Segundo o ministro, a projeção de gastos federais para o ano ficou acima do limite permitido pelo arcabouço fiscal, de alta real de 2,5% no ano, o que torna necessário o bloqueio bilionário de verbas.
Já o contingenciamento será feito para levar o resultado fiscal para dentro da banda de tolerância da meta — que este ano é de déficit zero, com margem de 0,25 ponto percentual do Produto Interno Bruto (PIB) para mais ou para menos.
A ministra do Planejamento, Simone Tebet, pontuou que isso poderá ser revisto, o que normalmente acontece na avaliação das contas públicas
O anúncio do corte orçamentário seria feito pelo governo na próxima semana, na ocasião da apresentação do relatório bimestral de receitas e despesas. Haddad, no entanto, disse que decidiu antecipar para evitar eventuais vazamentos dos números com erros.

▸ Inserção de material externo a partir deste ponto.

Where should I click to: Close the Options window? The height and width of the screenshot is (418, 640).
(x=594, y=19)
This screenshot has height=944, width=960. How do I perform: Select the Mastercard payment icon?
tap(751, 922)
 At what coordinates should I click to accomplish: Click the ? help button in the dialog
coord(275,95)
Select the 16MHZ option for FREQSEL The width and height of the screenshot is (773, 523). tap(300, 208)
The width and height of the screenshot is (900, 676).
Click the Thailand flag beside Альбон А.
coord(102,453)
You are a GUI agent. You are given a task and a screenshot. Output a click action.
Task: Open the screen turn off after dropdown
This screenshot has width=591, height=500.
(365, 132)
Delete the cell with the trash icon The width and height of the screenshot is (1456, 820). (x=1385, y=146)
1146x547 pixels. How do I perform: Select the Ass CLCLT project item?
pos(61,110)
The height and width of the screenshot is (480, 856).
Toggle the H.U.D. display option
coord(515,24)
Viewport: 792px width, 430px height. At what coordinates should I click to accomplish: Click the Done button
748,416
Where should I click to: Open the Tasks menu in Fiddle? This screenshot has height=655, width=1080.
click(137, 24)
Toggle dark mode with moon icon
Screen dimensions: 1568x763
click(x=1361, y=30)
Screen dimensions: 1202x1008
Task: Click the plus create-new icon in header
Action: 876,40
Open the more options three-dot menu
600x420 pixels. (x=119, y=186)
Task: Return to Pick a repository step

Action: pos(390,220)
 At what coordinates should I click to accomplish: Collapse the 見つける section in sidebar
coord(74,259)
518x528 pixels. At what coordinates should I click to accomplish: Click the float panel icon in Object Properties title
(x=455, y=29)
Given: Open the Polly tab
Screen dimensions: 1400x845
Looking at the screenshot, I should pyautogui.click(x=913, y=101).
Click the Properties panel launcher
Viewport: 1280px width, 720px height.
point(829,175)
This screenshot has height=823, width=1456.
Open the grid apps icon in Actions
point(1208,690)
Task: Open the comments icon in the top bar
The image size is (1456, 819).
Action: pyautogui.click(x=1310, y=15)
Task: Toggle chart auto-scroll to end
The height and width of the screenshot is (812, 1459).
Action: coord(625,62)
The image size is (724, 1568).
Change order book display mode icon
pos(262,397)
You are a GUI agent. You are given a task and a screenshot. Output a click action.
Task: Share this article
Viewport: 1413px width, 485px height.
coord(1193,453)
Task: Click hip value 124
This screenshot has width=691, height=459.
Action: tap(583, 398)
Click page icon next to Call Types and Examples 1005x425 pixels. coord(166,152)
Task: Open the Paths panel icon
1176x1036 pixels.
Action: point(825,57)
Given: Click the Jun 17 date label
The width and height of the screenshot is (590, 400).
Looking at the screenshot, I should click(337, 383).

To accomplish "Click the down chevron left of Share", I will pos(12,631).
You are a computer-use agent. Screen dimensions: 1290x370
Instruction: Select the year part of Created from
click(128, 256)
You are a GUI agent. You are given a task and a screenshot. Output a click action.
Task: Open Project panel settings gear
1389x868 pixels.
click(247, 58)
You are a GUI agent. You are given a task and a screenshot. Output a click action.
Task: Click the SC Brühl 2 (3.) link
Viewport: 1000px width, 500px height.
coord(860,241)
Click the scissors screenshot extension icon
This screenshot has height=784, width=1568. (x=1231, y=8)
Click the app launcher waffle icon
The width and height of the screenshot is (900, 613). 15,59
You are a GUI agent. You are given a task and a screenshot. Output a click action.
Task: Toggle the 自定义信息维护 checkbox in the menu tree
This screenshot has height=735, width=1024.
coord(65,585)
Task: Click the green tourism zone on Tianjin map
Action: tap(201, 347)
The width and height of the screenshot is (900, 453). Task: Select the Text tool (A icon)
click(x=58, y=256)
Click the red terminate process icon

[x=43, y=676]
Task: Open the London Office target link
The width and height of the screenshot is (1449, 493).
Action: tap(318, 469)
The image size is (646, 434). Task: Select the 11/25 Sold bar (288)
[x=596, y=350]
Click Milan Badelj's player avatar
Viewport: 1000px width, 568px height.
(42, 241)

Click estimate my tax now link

Mais cedo, após reunião com Lula, Haddad disse que o presidente autorizou que a equipe avance em estudos sobre medidas legais que podem ser tomadas para aprimorar os processos que irão culminar no corte de R$ 25,9 bilhões no Orçamento de 2025.
Haddad também contou que o encontro ainda tratou de investimentos "necessários" para a checagem dos cadastros dos programas e as providências que devem ser tomadas para o andamento do plano de corte anunciado há duas semanas.
Segundo ele, ainda não há uma decisão sobre se essas alterações serão feitas via projeto de lei ou Medida Provisória, mas a ideia é que o assunto seja encaminhado até o envio da peça orçamentária do próximo ano.